When whites — especially white Americans — realize they are under attack by non-whites, it often becomes clear in retrospect that the war had already been ongoing for some time before it was widely noticed.


When looking back at the years prior to the Dakota Sioux attack on whites in Minnesota in 1862, one can see that the Sioux had been at war with whites since 1857, when a group called the Wahpukute renegades began murdering whites in Iowa.


In the case of the Tsarnaev brothers, it is likely that Tamerlan had spilled blood prior to the 2013 attack. While not proven in court, it is quite possible that he and another Chechen Muslim named Ibragim Todashev murdered three Jewish men on September 11, 2011. The victims’ throats were slashed and their heads were pulled back in the manner of Chechen beheading videos that had been online since the late 1990s. Marijuana was also dumped over their bodies.


It’s possible Tamerlan went to war before anyone else noticed.


As a coda to this story, shortly after the Boston Marathon Bombing, one of the Tsarnaev sisters was herself arrested for threatening to bomb a romantic rival.


It would have better for everyone had the Tsarnaevs remained in Chechnya.


The Tsarnaev family had originally come to the United States in the 1990s as a result of the Chechen War that was being fought with Russia. Thus, to the US government they were “refugees” fleeing “persecution.” But the Tsarnaevs hadn’t been in Chechnya during the war; they were living in Kirgizstan. And in fact, the Tsarnaev’s parents ended up getting divorced after the bombings — and then moved back to Russia. Americans should end any support for refugee resettlement as a matter of self-preservation.

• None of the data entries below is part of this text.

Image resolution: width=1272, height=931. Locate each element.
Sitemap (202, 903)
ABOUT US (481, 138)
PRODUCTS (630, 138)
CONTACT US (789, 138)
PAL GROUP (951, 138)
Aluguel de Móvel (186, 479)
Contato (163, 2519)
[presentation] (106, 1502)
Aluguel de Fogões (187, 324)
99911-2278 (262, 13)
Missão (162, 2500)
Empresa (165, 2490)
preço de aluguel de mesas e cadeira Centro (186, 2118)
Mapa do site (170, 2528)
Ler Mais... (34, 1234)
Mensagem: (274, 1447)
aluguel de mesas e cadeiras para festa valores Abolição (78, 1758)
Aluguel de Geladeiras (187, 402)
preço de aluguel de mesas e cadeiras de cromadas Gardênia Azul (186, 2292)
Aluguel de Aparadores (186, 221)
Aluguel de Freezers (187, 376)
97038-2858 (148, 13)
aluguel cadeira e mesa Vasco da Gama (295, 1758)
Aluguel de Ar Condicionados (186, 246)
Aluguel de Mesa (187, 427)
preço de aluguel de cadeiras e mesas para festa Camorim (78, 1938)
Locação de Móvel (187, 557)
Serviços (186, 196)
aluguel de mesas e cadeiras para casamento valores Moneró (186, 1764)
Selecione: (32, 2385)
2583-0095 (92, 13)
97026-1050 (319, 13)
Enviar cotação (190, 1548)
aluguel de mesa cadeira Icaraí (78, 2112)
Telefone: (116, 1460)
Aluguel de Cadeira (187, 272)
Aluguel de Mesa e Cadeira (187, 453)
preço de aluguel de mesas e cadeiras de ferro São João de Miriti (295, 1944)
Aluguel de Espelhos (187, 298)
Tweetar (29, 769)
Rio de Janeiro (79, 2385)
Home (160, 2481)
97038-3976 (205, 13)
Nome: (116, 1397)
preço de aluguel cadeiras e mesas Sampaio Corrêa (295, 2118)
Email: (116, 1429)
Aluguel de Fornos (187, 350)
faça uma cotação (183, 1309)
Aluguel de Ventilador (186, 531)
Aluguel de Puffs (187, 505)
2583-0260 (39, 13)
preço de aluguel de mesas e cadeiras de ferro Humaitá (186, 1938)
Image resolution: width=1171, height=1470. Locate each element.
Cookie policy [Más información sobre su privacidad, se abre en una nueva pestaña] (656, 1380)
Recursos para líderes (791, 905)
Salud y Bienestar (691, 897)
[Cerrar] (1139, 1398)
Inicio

Fortunately, America’s institutions responded appropriately to the Boston Marathon Bombing. But unfortunately, the ecosystem of madness which had allowed the attack to occur in the first place ultimately prevailed. Barack Obama, who was President at the time, was part of this ecosystem. He was elevated to the presidency in no small measure due to the “civil rights” narrative which underpins the 1964 Civil Rights Act. This narrative has led to the idea that whites are inherently “racist” and that anything they do in their own interests is merely an expression of racism. It was this belief that made it possible for any skepticism of the wisdom of importing Muslims into the United States, even after previous terrorist attacks perpetrated by them, to be dismissed by the establishment.


This became even clearer after President Obama played stupid — that’s the only way to describe it — when, in 2015, a Muslim student of immigrant background fashioned a clock to appear like a bomb and brought it to school as a prank. The school took the incident seriously and disciplined the student, but it was then criticized for “Islamophobia” — despite the fact that many terror attacks had been carried out by Muslims in the US in the years prior. White liberals had become anti-anti-Islam, in the same way that they had been anti-anti-Communists during the Cold War.


There are some unsolved mysteries that remain surrounding the bombing. For one, then-FBI Director Robert Mueller personally authorized his agents to search Dzhokhar’s college dorm without a warrant. Additionally, Tamerlan’s associate, Ibragim Todashev, died in May 2013 while in FBI custody as he was being questioned about the murders of Jews on September 11, 2001, allegedly because he attacked the officers who were holding him. These events were highly unusual.


Looking back, the Boston Marathon Bombing was perhaps the last moment of sanity in America. Americans saw an enemy and correctly recognized who and what they were, and properly celebrated their heroes. Since then the wounds may have been healed and the dead may have been buried, but American society has descended into a state of collective dementia.